21 February 2015

Nominate subspecies of Pied Kingfisher – Dhahran golf course

The nominate subspecies C. r. rudis that occurs from central and southern Turkey and Israel to Syria, Iraq and southwest Iran as well as northern Egypt, Nile Valley and sub-Saharan Africa is the subspecies present in Dhahran. These are told by their distinctive medium-size and black and white plumage lacking any black spots on the flanks and side of the throat which is shown by the two other nearby subspecies that are also blacker in plumage tones. Pied Kingfishers generally use small and large lakes, large rivers, estuaries, coastal lagoons, mangroves and sandy and rocky coasts and require waterside perches such as trees, reeds, fences and posts.

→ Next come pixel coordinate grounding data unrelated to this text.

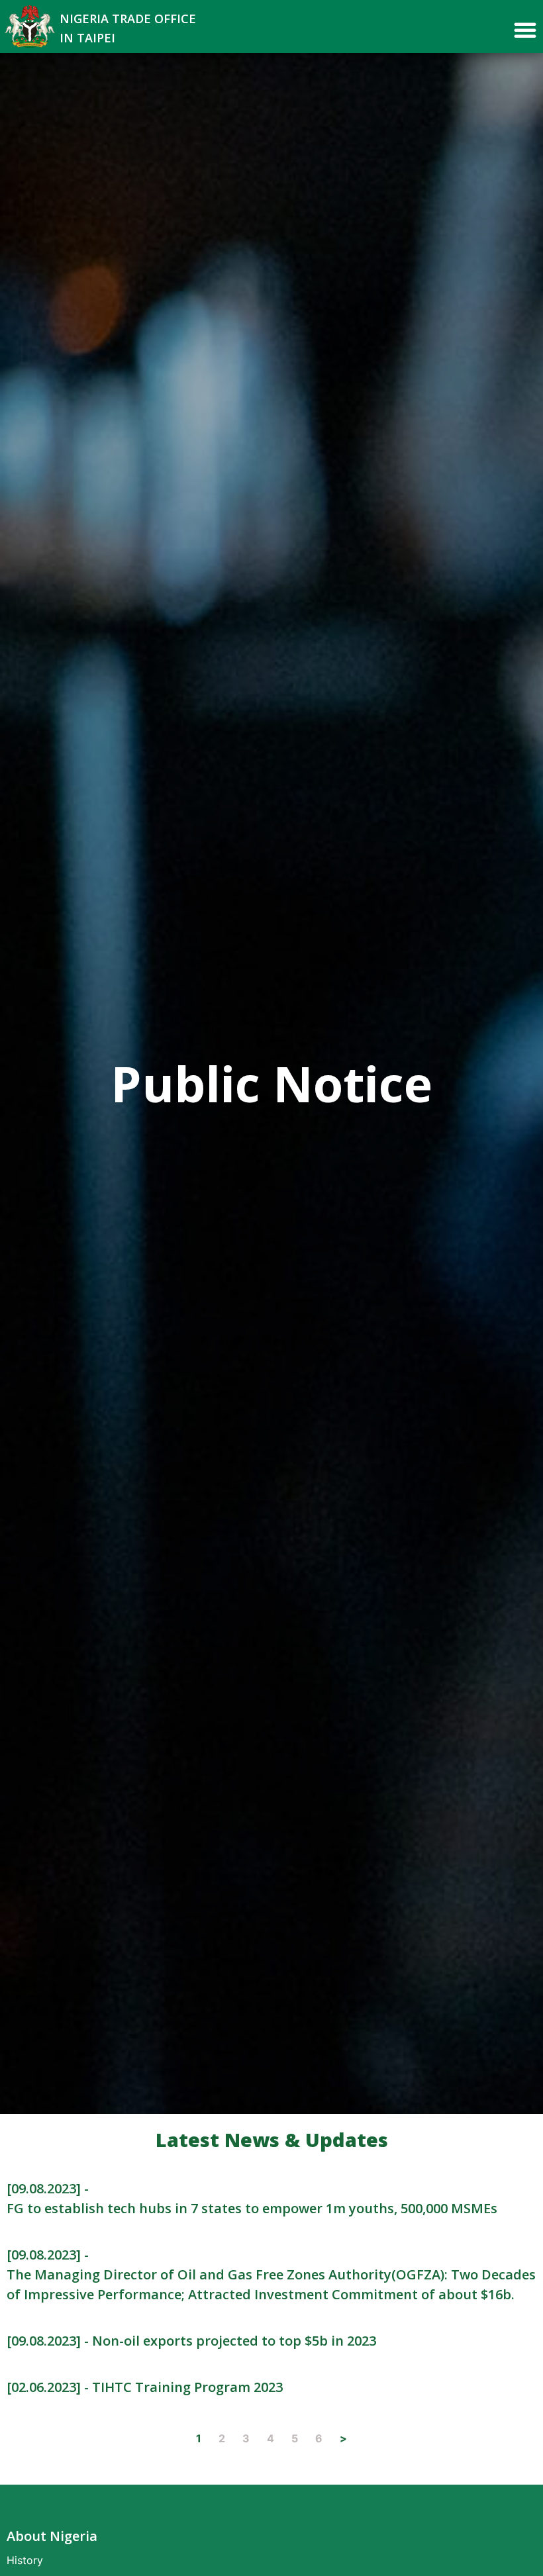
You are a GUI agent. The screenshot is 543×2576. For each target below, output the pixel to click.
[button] (525, 30)
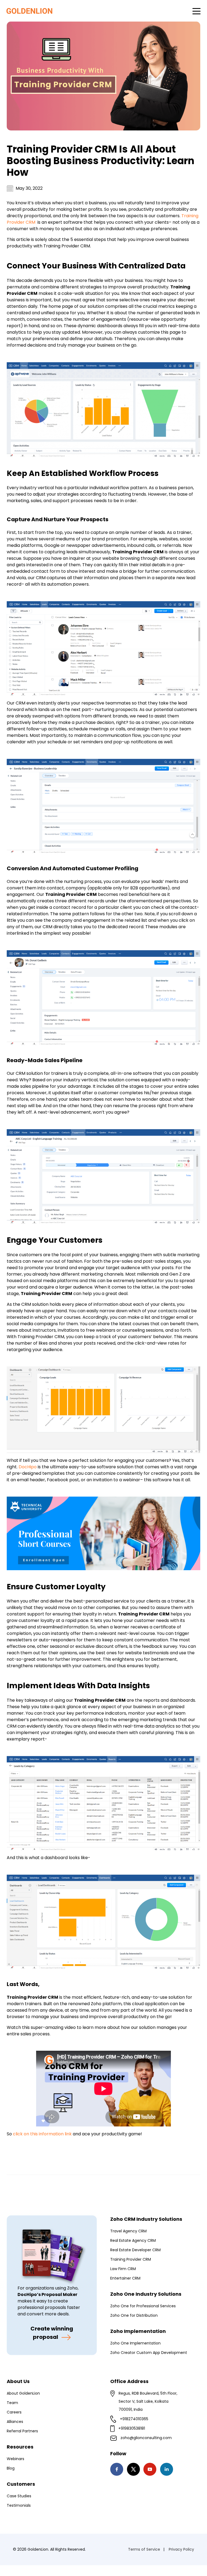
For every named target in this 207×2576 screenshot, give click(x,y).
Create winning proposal (51, 2332)
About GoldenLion (23, 2393)
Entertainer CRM (125, 2278)
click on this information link (42, 2134)
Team (12, 2402)
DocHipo (28, 1467)
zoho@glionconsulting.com (146, 2437)
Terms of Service (144, 2549)
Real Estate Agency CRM (133, 2240)
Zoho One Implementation (135, 2343)
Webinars (15, 2458)
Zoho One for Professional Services (143, 2306)
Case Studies (19, 2496)
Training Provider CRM (130, 2259)
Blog (11, 2468)
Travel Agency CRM (128, 2231)
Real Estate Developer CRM (135, 2250)
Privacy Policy (181, 2549)
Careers (14, 2412)
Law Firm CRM (123, 2268)
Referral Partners (22, 2431)
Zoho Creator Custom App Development (148, 2352)
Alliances (15, 2421)
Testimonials (19, 2505)
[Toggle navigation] (196, 10)
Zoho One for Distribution (134, 2315)
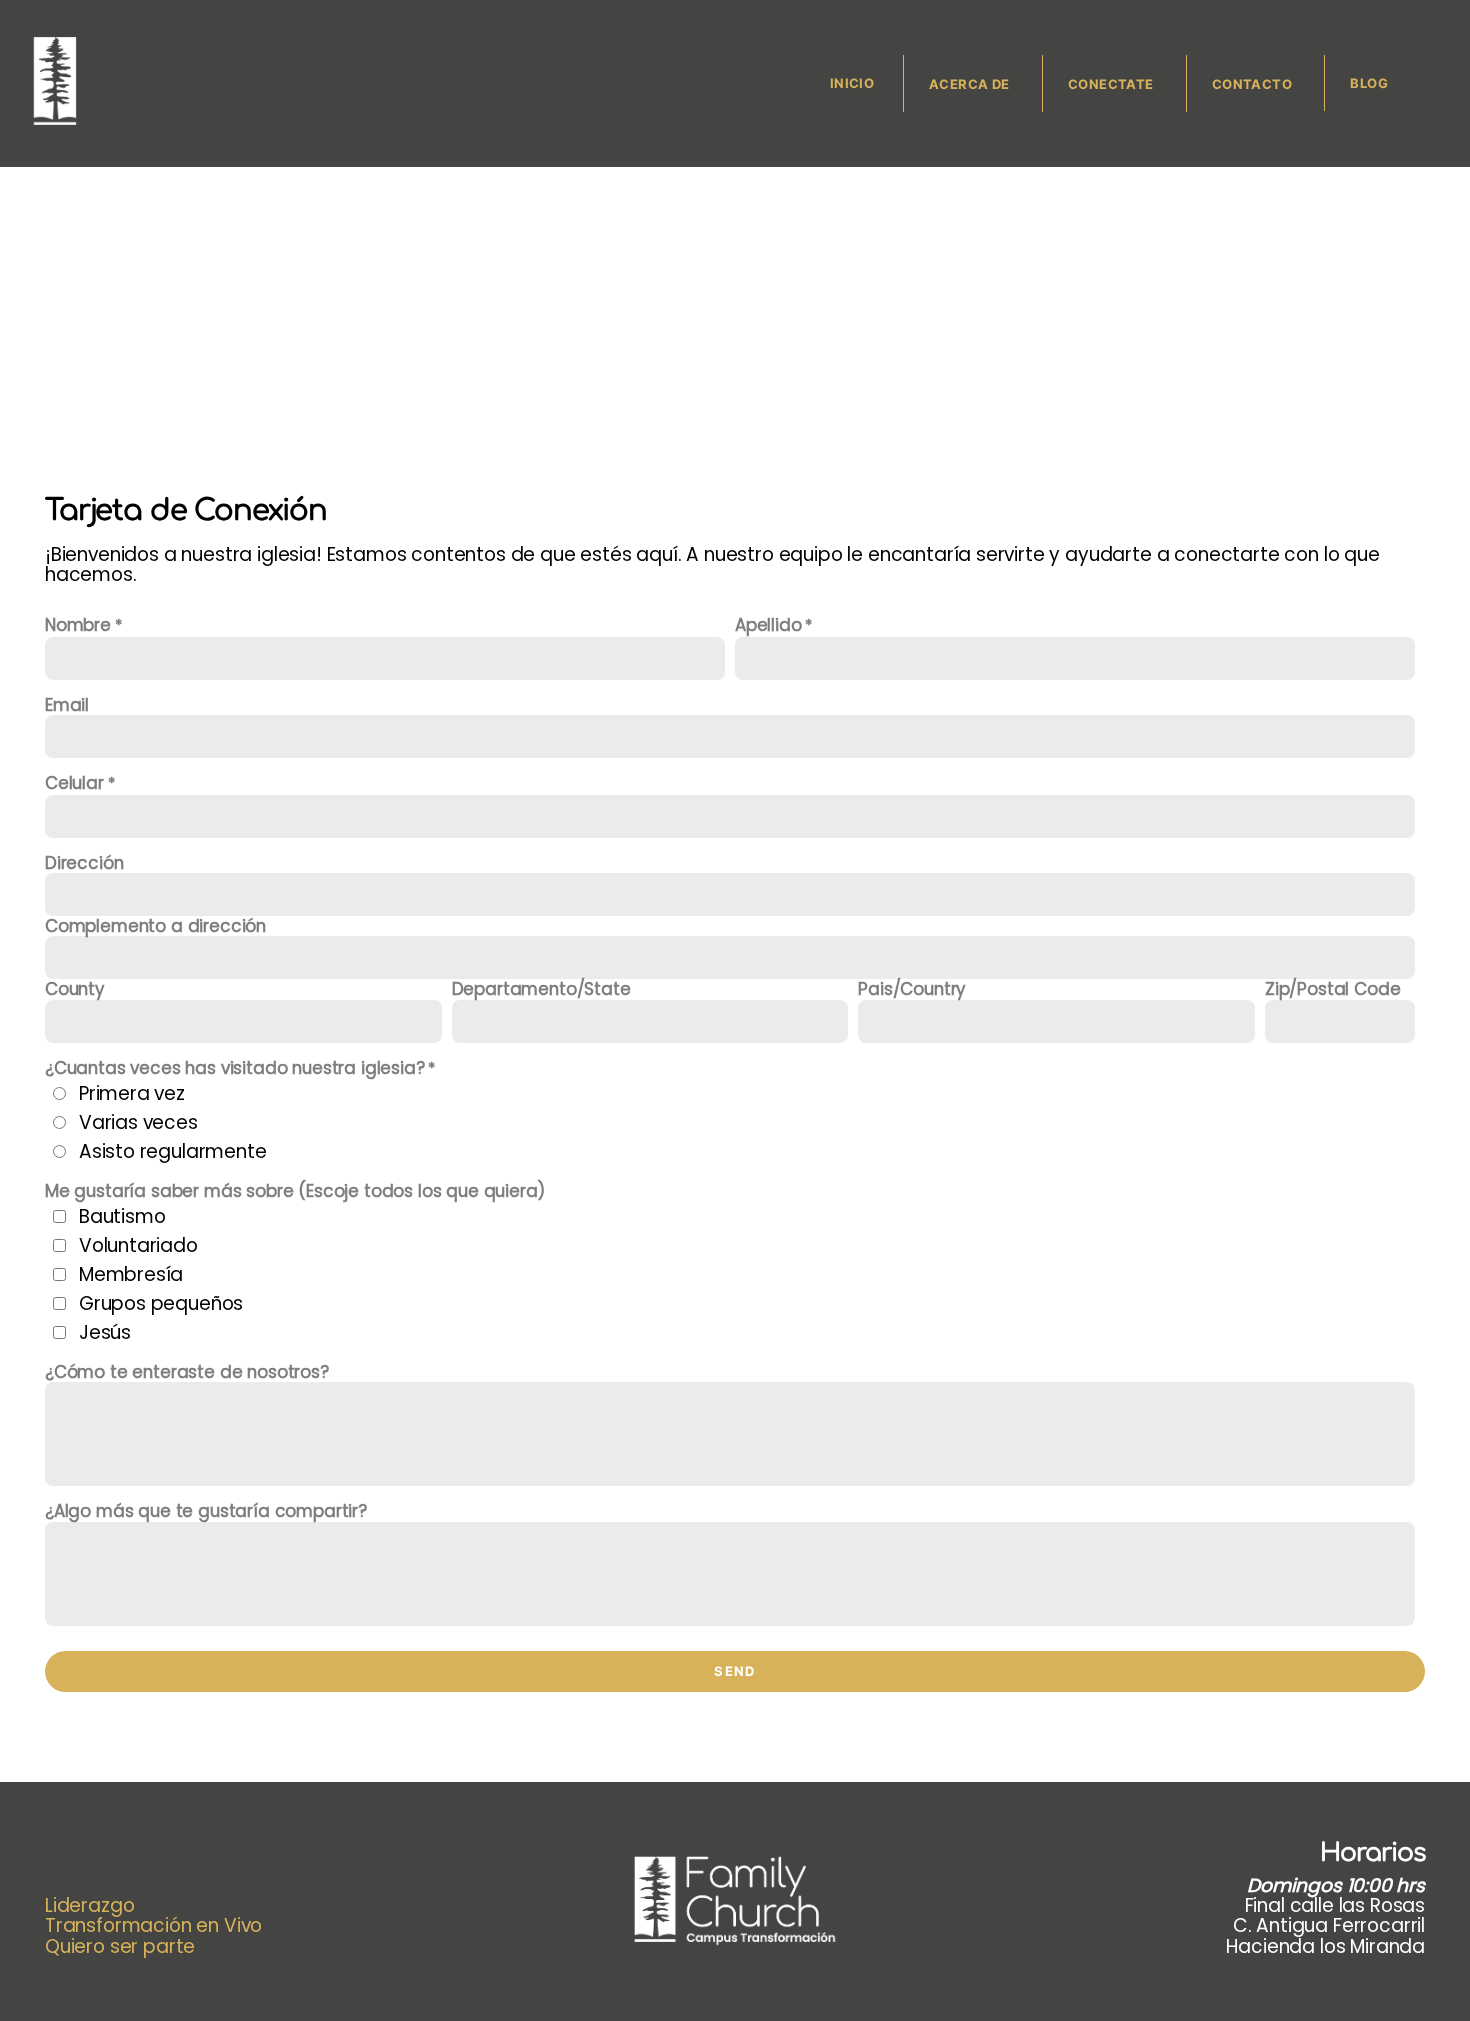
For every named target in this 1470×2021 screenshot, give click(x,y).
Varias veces (138, 1122)
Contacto (1254, 84)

They eat predominantly fish and regularly hover particularly so in windy conditions. Birds fly low over the water with steady wing beats and then rise 2–10 metres in the air, with body held nearly vertical, bill held down and wings beating rapidly; they then dive down into the water and if successful swallow prey on the wing without beating on branch or something similar. Birds are generally sedentary. In non-breeding season, local movements can extend over several hundreds of kilometres and this is probably how birds enter the Eastern Province. The bird in Dhahran spends a lot of time hovering over the water trying to catch fish and occasionally sits on top of acacia trees to rest and is frequenting a small pond with reed fringed edges on Dhahran golf course. The bird may well have been around for most of the winter but as no one birdwatcher the golf course as it is out of bounds the kingfisher remained unfound. Since its discovery on 13 February 2015 it has been seen each day in the same location although does go missing for considerable amounts of time. The bird is a female as it only has a single breast band whereas males have two bands.